Data for the task section start

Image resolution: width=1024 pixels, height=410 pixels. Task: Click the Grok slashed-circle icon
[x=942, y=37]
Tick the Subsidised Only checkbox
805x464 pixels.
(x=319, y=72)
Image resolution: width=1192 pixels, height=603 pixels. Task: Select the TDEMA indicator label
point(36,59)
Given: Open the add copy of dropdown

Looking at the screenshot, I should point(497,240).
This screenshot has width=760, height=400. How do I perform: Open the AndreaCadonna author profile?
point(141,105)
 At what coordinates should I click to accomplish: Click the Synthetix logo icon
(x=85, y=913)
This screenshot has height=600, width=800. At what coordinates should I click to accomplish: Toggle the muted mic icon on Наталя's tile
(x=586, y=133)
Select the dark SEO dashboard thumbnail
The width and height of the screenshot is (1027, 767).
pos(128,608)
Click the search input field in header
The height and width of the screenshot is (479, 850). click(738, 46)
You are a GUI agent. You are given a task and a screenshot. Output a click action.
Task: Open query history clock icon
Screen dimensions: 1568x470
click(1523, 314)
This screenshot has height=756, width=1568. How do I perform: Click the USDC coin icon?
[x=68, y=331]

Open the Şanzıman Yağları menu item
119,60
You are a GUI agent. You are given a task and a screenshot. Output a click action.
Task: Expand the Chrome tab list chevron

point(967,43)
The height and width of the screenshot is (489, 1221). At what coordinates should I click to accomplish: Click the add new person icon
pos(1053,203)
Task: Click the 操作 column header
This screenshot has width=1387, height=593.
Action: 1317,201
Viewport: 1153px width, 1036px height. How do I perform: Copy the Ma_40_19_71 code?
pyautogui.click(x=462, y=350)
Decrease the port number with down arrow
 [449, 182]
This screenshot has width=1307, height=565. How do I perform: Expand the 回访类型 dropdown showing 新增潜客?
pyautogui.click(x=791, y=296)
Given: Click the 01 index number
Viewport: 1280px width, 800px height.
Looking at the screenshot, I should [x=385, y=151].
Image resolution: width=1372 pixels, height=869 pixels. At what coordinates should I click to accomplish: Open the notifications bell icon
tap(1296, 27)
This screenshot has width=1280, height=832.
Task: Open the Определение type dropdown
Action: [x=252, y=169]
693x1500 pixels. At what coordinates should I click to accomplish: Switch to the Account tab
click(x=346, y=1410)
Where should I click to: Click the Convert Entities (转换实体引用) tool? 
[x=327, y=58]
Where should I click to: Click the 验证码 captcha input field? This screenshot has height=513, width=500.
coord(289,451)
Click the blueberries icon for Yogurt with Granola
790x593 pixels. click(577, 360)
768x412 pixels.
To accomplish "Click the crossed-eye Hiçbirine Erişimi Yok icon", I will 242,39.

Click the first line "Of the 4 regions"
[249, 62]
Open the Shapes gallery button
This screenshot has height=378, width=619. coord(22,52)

Data for the task section end

(Task objective) Extract every record and return it verbatim.

(Answer to the problem)
Image resolution: width=1024 pixels, height=410 pixels. Task: Click the Grok slashed-circle icon
[x=942, y=37]
Tick the Subsidised Only checkbox
805x464 pixels.
(x=319, y=72)
Image resolution: width=1192 pixels, height=603 pixels. Task: Select the TDEMA indicator label
point(36,59)
Given: Open the add copy of dropdown

Looking at the screenshot, I should point(497,240).
This screenshot has width=760, height=400. How do I perform: Open the AndreaCadonna author profile?
point(141,105)
 At what coordinates should I click to accomplish: Click the Synthetix logo icon
(x=85, y=913)
This screenshot has height=600, width=800. At what coordinates should I click to accomplish: Toggle the muted mic icon on Наталя's tile
(x=586, y=133)
Select the dark SEO dashboard thumbnail
The width and height of the screenshot is (1027, 767).
pos(128,608)
Click the search input field in header
The height and width of the screenshot is (479, 850). click(738, 46)
You are a GUI agent. You are given a task and a screenshot. Output a click action.
Task: Open query history clock icon
Screen dimensions: 1568x470
click(1523, 314)
This screenshot has height=756, width=1568. How do I perform: Click the USDC coin icon?
[x=68, y=331]

Open the Şanzıman Yağları menu item
119,60
You are a GUI agent. You are given a task and a screenshot. Output a click action.
Task: Expand the Chrome tab list chevron

point(967,43)
The height and width of the screenshot is (489, 1221). At what coordinates should I click to accomplish: Click the add new person icon
pos(1053,203)
Task: Click the 操作 column header
This screenshot has width=1387, height=593.
Action: 1317,201
Viewport: 1153px width, 1036px height. How do I perform: Copy the Ma_40_19_71 code?
pyautogui.click(x=462, y=350)
Decrease the port number with down arrow
 [449, 182]
This screenshot has width=1307, height=565. How do I perform: Expand the 回访类型 dropdown showing 新增潜客?
pyautogui.click(x=791, y=296)
Given: Click the 01 index number
Viewport: 1280px width, 800px height.
Looking at the screenshot, I should [x=385, y=151].
Image resolution: width=1372 pixels, height=869 pixels. At what coordinates should I click to accomplish: Open the notifications bell icon
tap(1296, 27)
This screenshot has width=1280, height=832.
Task: Open the Определение type dropdown
Action: [x=252, y=169]
693x1500 pixels. At what coordinates should I click to accomplish: Switch to the Account tab
click(x=346, y=1410)
Where should I click to: Click the Convert Entities (转换实体引用) tool? 
[x=327, y=58]
Where should I click to: Click the 验证码 captcha input field? This screenshot has height=513, width=500.
coord(289,451)
Click the blueberries icon for Yogurt with Granola
790x593 pixels. click(577, 360)
768x412 pixels.
To accomplish "Click the crossed-eye Hiçbirine Erişimi Yok icon", I will 242,39.

Click the first line "Of the 4 regions"
[249, 62]
Open the Shapes gallery button
This screenshot has height=378, width=619. coord(22,52)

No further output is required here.